**What the task requires**
Repeat all the material below with every "icon" swapped for "symbol" and nothing else changed. Leave out the pictures.

**Excerpted records**
>>
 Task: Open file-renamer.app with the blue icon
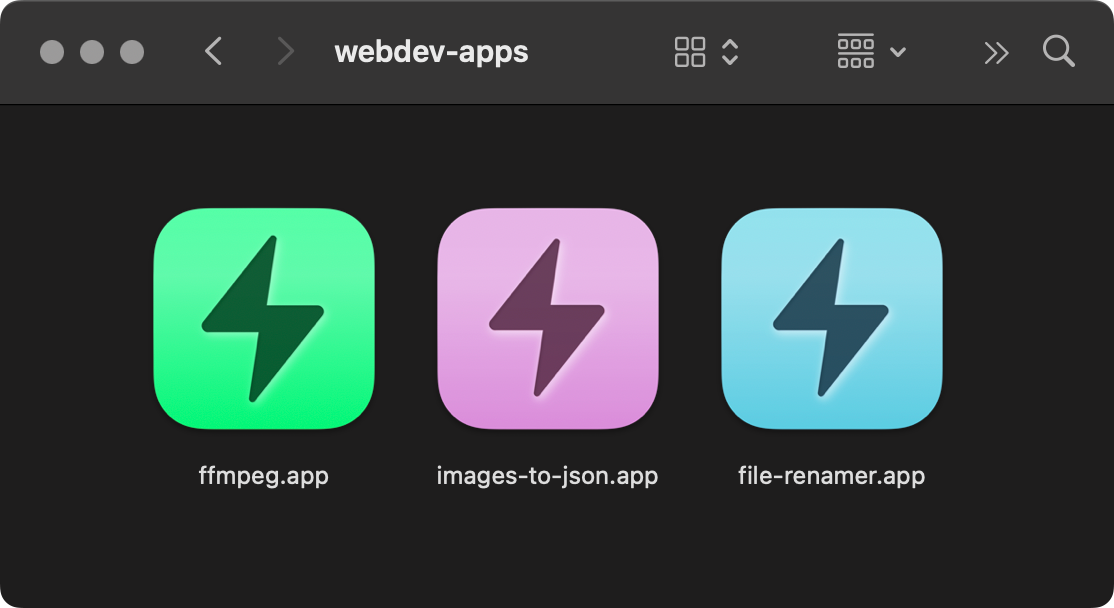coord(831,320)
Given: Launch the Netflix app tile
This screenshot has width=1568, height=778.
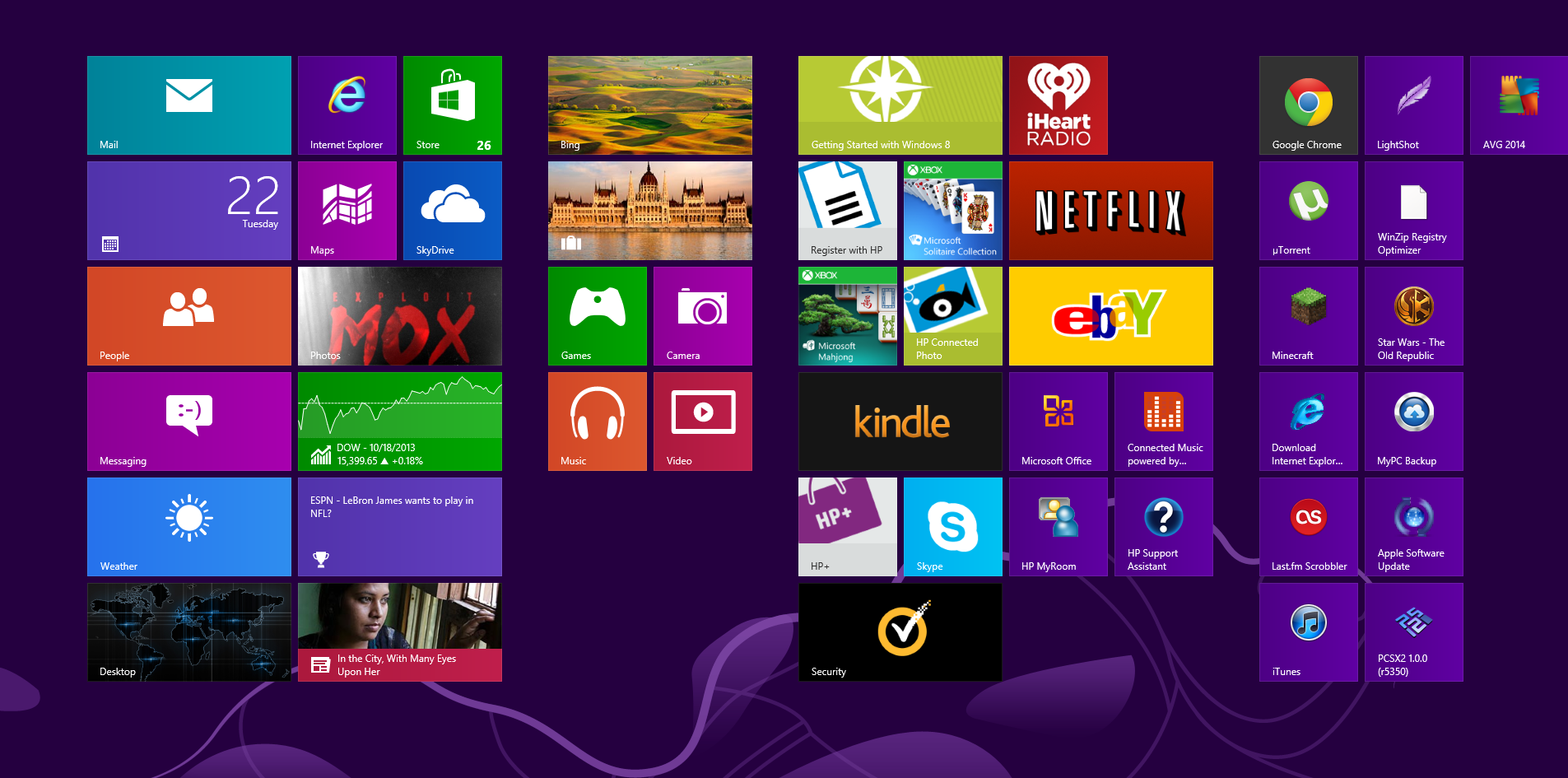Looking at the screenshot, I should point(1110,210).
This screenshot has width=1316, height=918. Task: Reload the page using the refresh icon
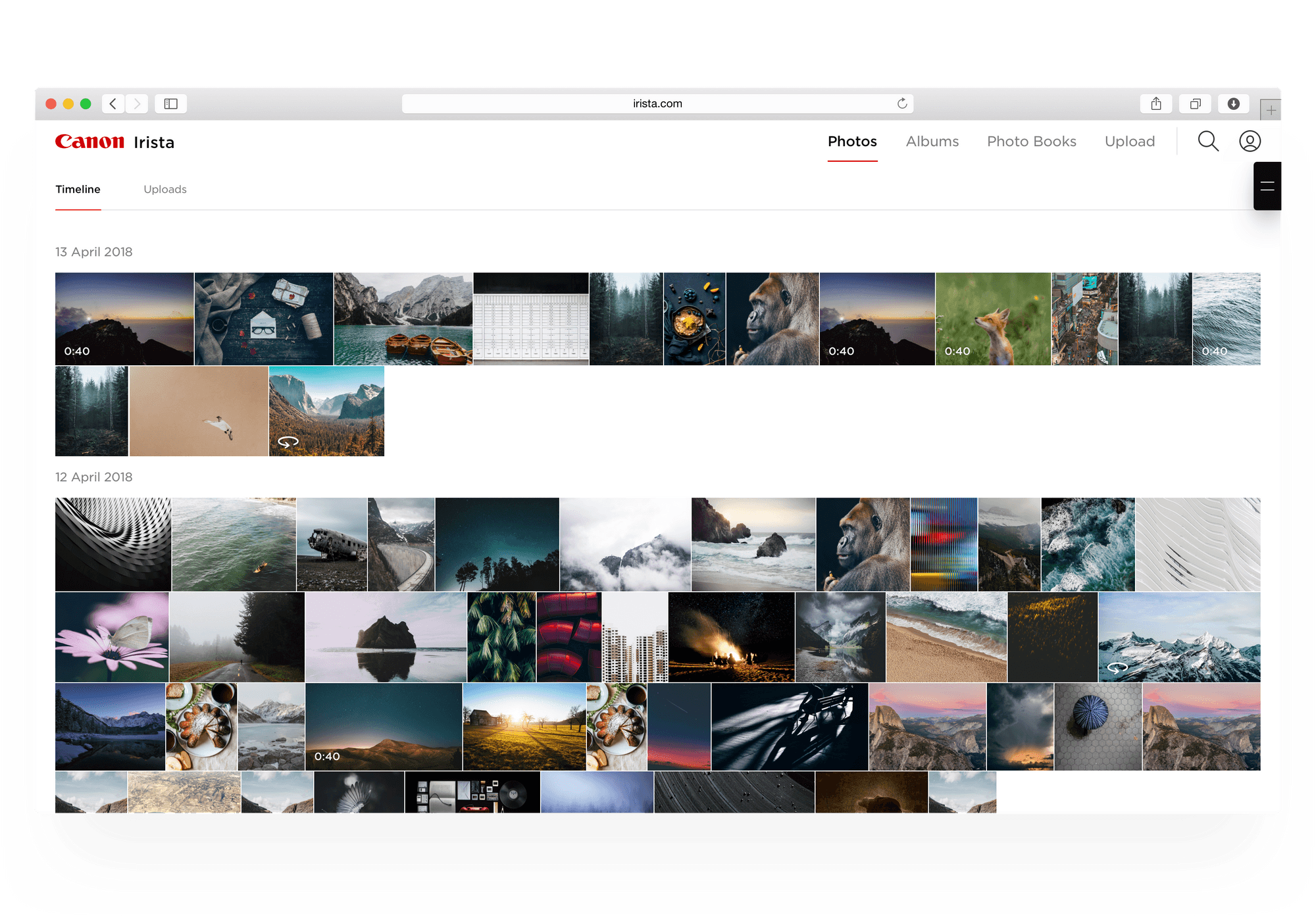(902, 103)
<<
**Answer to this task**
 Task: Open file-renamer.app with the blue symbol
coord(831,320)
Given: Launch the Netflix app tile
This screenshot has width=1568, height=778.
Looking at the screenshot, I should point(1110,210).
This screenshot has width=1316, height=918. Task: Reload the page using the refresh symbol
(902, 103)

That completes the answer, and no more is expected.